ENFP’s make great friends and peers. They enjoy making others happy and will flex themselves to help another achieve his or her goals and wishes whenever they can. As much as they offer support and reinforcement, they also require a substantial amount of approval and affirmation of their own behaviors, actions, and accomplishments. If they do not receive an adequate level of gratitude, the Myers-Briggs test-assessed ENFP Type individual can begin to make hasty decisions chock-full of ambiguity, or they may grasp on another’s ideas or values even if they don’t necessarily want or believe in those things.
Discover your best fit career with The MBTI® Career Report below or continue reading for more information regarding ENFPs including ENFP Careers, Leadership & Learning styles as well as Emotional Intelligence.
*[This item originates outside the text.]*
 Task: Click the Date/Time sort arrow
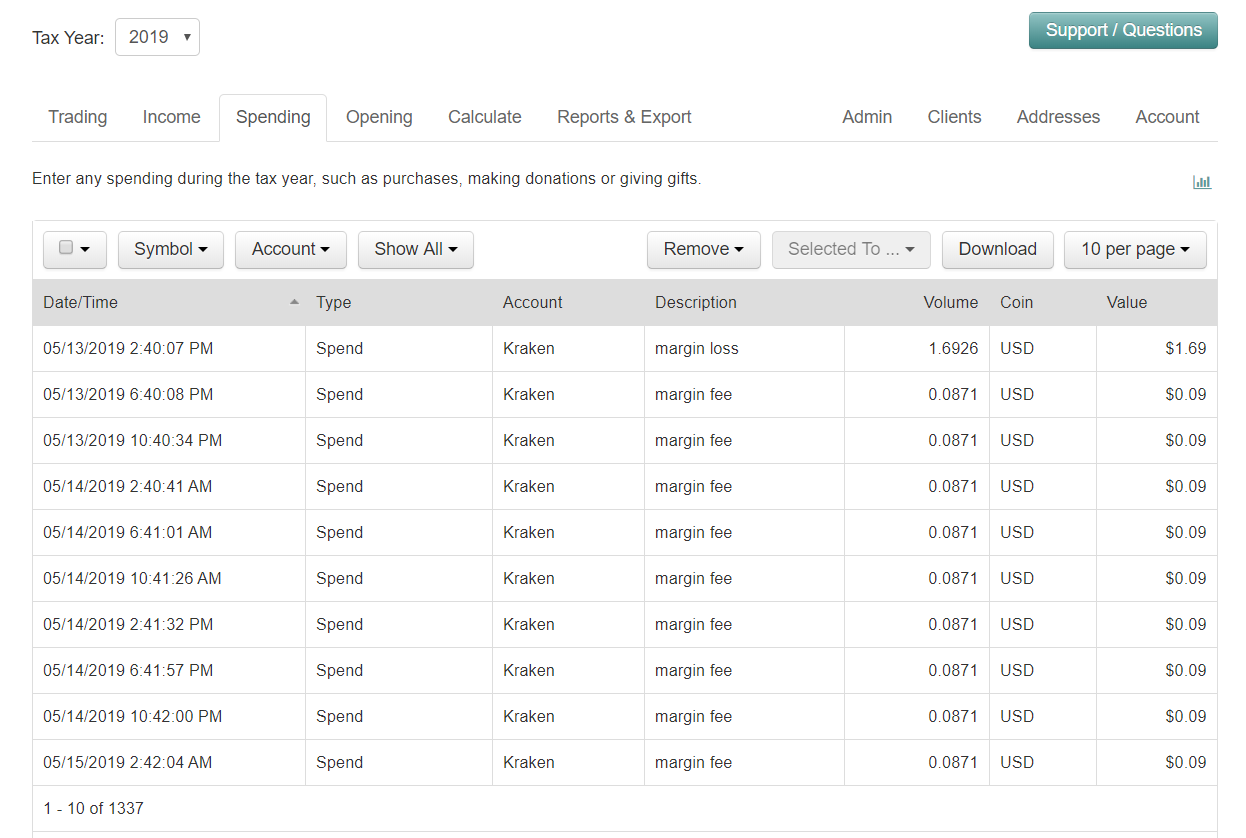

Working on Your Patience and Diligence
The love for adventure and excitement associated with the ENFP Personality Type can also thwart them in everyday life, especially if they get so caught up in the excitement of everything as this makes it more difficult to entrust in one idea, opinion, or project—instead, they spread themselves too thin across different areas and find themselves unable to make their dreams become reality. Similarly, if they are distracted by the world around them, those exhibiting the ENFP Type may lack the ability to provide any form of follow-through on their visionary concepts. They may find themselves skipping through the planning process, finding themselves without a way of achieving their goals.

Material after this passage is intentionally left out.